= Beginning of Section =
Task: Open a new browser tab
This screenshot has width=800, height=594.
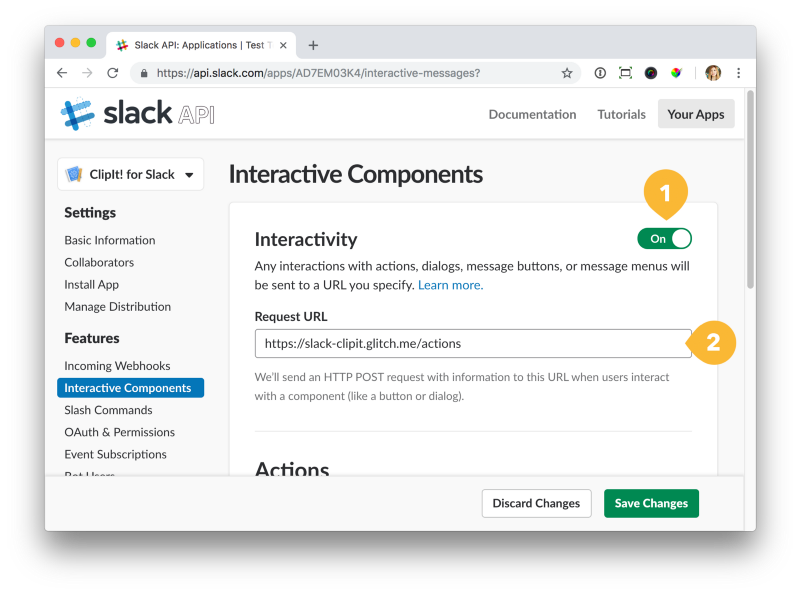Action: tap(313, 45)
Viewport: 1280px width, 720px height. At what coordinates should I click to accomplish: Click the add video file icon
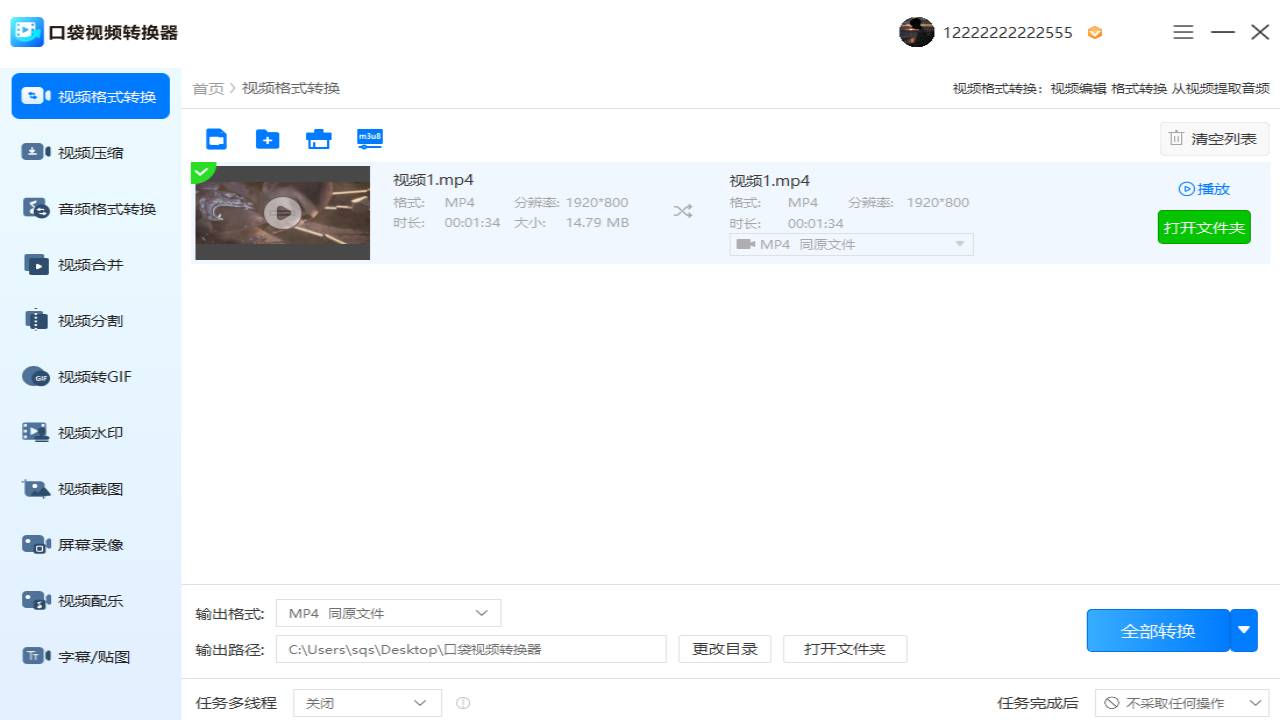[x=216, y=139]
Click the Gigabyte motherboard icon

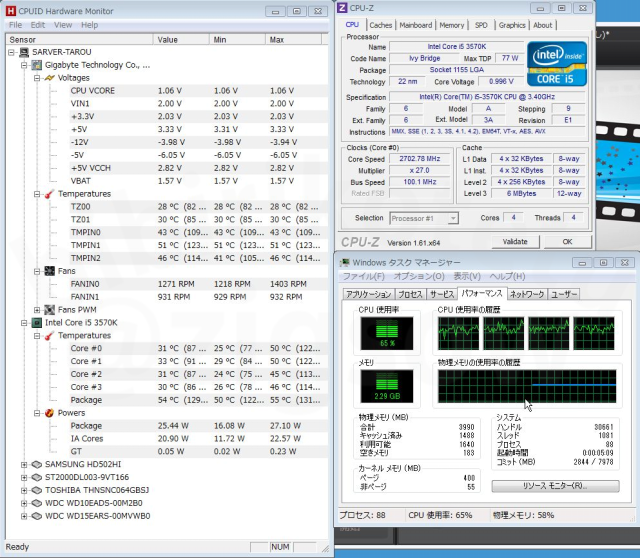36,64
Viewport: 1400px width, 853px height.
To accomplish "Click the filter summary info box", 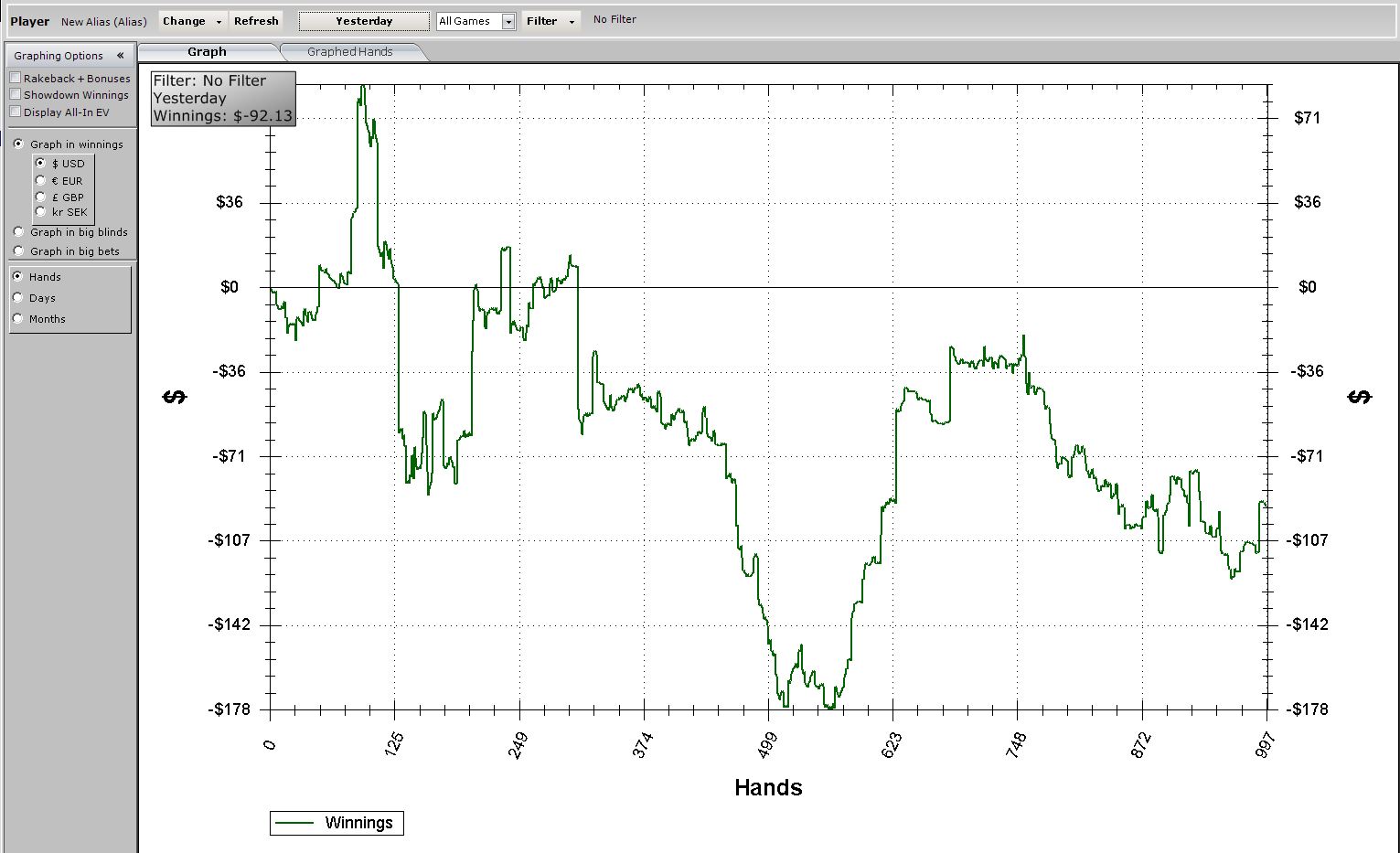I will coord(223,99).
= End of Section =
→ **Task prompt**
Repeat the lines of the listing above verbatim, beginning at its first line and ending at the line containing "Viewport: 1400px width, 853px height.", which is included. Omit pictures.

→ **Exercise solution**
Task: Open a new browser tab
This screenshot has width=800, height=594.
Action: tap(313, 45)
Viewport: 1280px width, 720px height. At what coordinates should I click to accomplish: Click the add video file icon
[x=216, y=139]
Click the Gigabyte motherboard icon

36,64
Viewport: 1400px width, 853px height.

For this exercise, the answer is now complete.